I am trying to read 4 megabytes from a pixel buffer mapped with glMapBufferRange
using memcpy. My platform is Samsung Galaxy S7 Exynos (Mali GPU). The problem is very poor performance of reading. It takes about 75 milliseconds to copy the data.
I initialize buffers like this:
glGenBuffers(NUM_BUFFERS, pbo_id);
for (int i = 0; i < NUM_BUFFERS; i++) {
glBindBuffer(GL_PIXEL_PACK_BUFFER, pbo_id[i]);
glBufferData(GL_PIXEL_PACK_BUFFER, PBO_SIZE, 0, GL_DYNAMIC_READ);
glBindBuffer(GL_PIXEL_PACK_BUFFER, 0);
}
I read pixels to the buffers:
glReadBuffer(GL_COLOR_ATTACHMENT0);
glBindBuffer(GL_PIXEL_PACK_BUFFER, pbo_id[counter%NUM_BUFFERS]);
glReadPixels(0, 0, IMAGE_WIDTH, IMAGE_WIDTH, GL_RGBA, GL_UNSIGNED_BYTE, 0);
Then I read from the buffers using the following code:
glBindBuffer(GL_PIXEL_PACK_BUFFER, pbo_id[(counter - (NUM_BUFFERS-1)) % NUM_BUFFERS]);
void *ptr = glMapBufferRange(GL_PIXEL_PACK_BUFFER, 0, PBO_SIZE, GL_MAP_READ_BIT);
memcpy(&buffer, ptr, PBO_SIZE);
glUnmapBuffer(GL_PIXEL_PACK_BUFFER);
glBindBuffer(GL_PIXEL_PACK_BUFFER, 0);
I use previous buffers for reading to make sure that asynchronous operation finishes pbo_id[(counter - (NUM_BUFFERS-1)) % NUM_BUFFERS]
With just one buffer the time raises to 90 milliseconds, two and more allow to make the operation in 75 milliseconds.

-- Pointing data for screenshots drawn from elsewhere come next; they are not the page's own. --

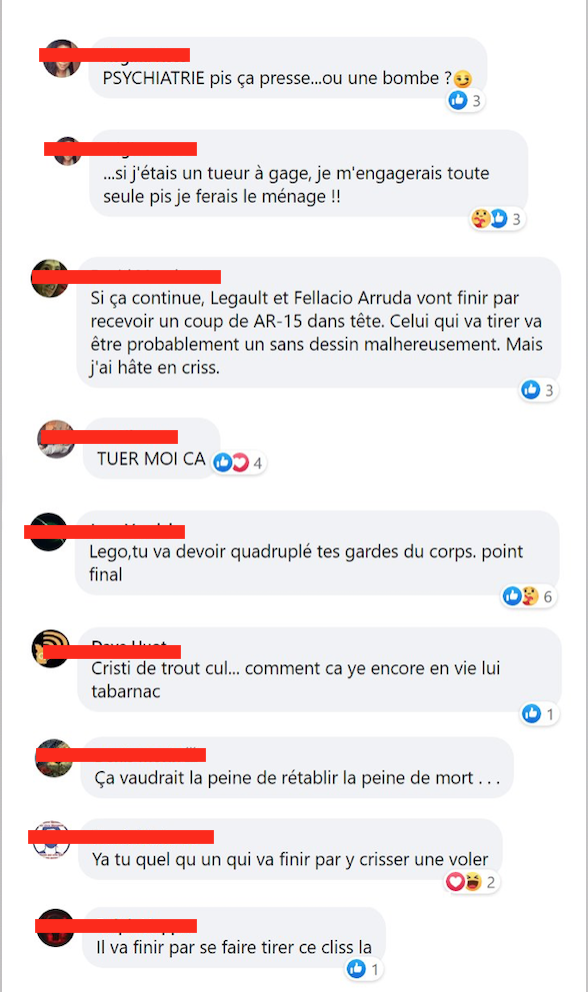Click the dark avatar next to the Lego comment
The height and width of the screenshot is (992, 588).
[x=49, y=531]
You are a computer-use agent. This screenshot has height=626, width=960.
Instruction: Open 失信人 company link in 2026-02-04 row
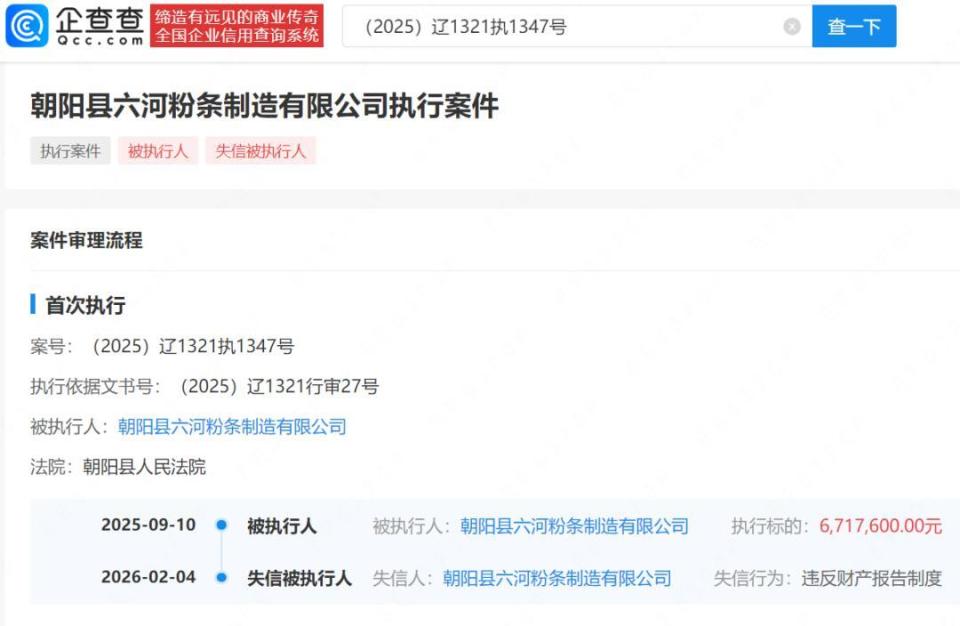(556, 577)
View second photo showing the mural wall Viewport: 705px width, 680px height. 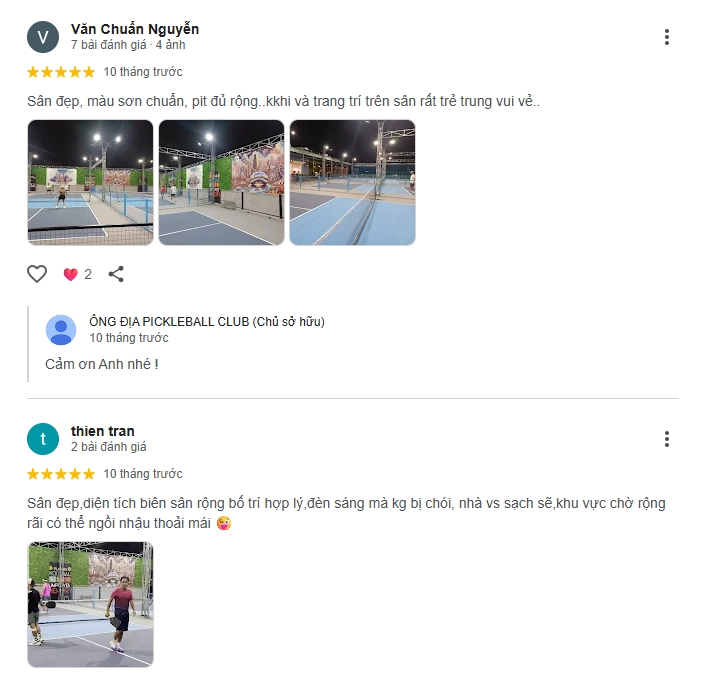[x=222, y=183]
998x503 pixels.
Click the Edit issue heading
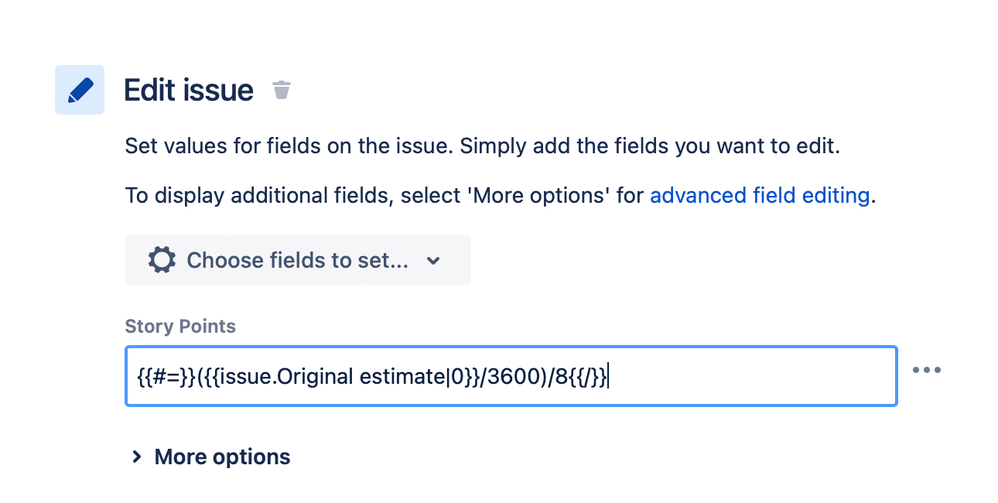[x=188, y=90]

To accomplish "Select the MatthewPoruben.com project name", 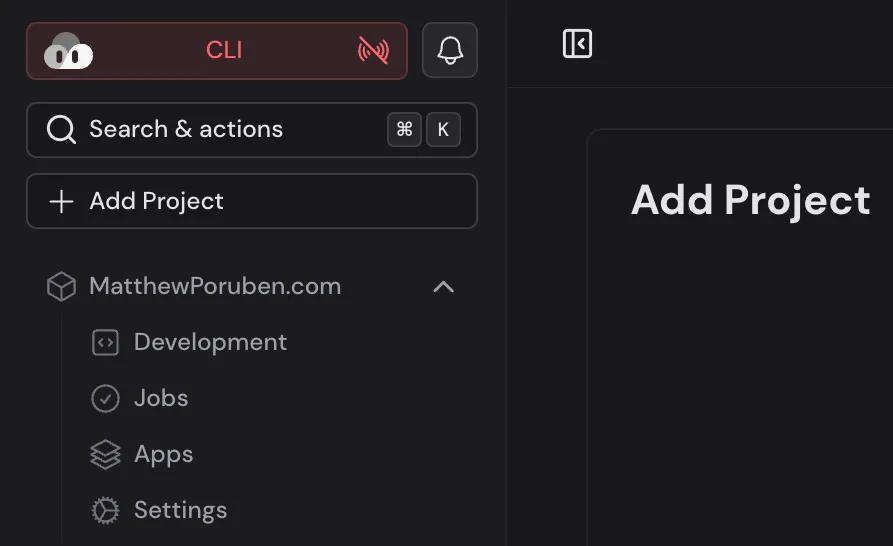I will point(215,287).
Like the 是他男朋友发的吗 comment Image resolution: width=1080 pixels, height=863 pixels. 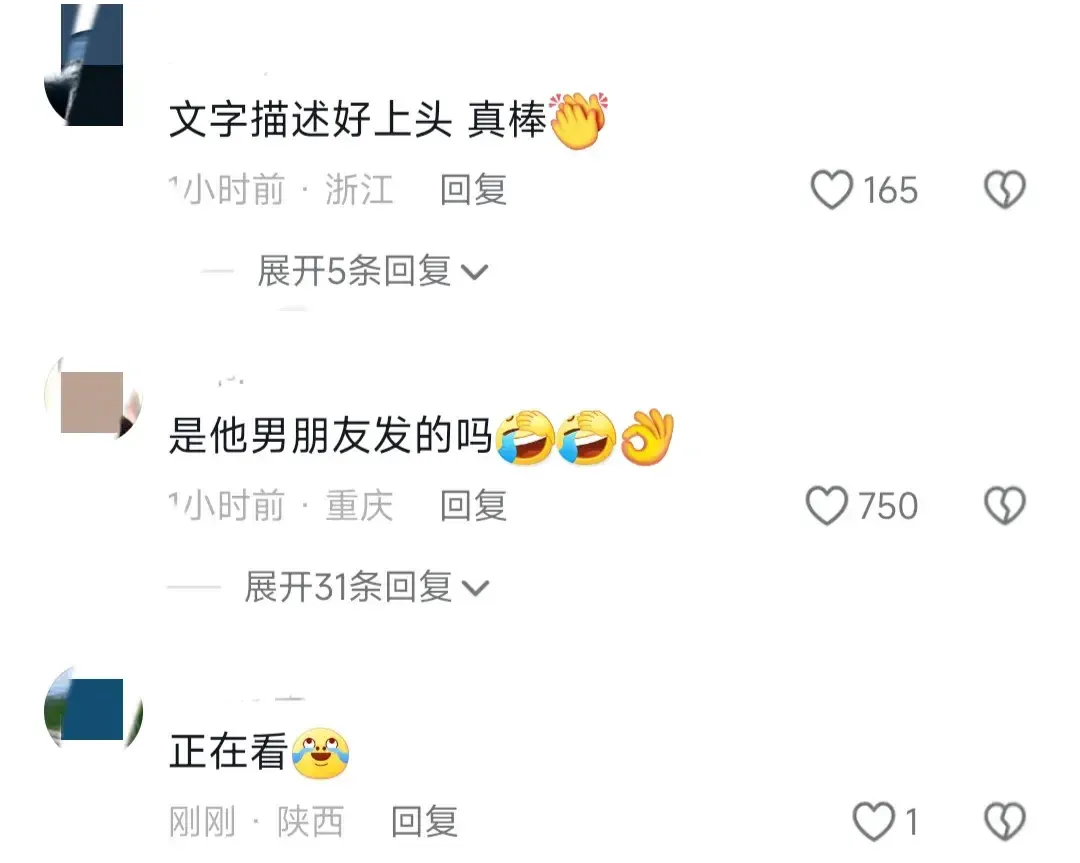click(x=827, y=506)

I suppose that this is slow, because memcpu
on other regions of memory finish in 1 or 2 milliseconds.
The documentation for glMapBufferRange has a note:
Mappings to the data stores of buffer objects may have nonstandard performance characteristics. For example, such mappings may be marked as uncacheable regions of memory, and in such cases reading from them may be very slow. To ensure optimal performance, the client should use the mapping in a fashion consistent with the values of GL_BUFFER_USAGE and access. Using a mapping in a fashion inconsistent with these values is liable to be multiple orders of magnitude slower than using normal memory.
So the question is what is wrong and how I can improve the performance of reading from buffer.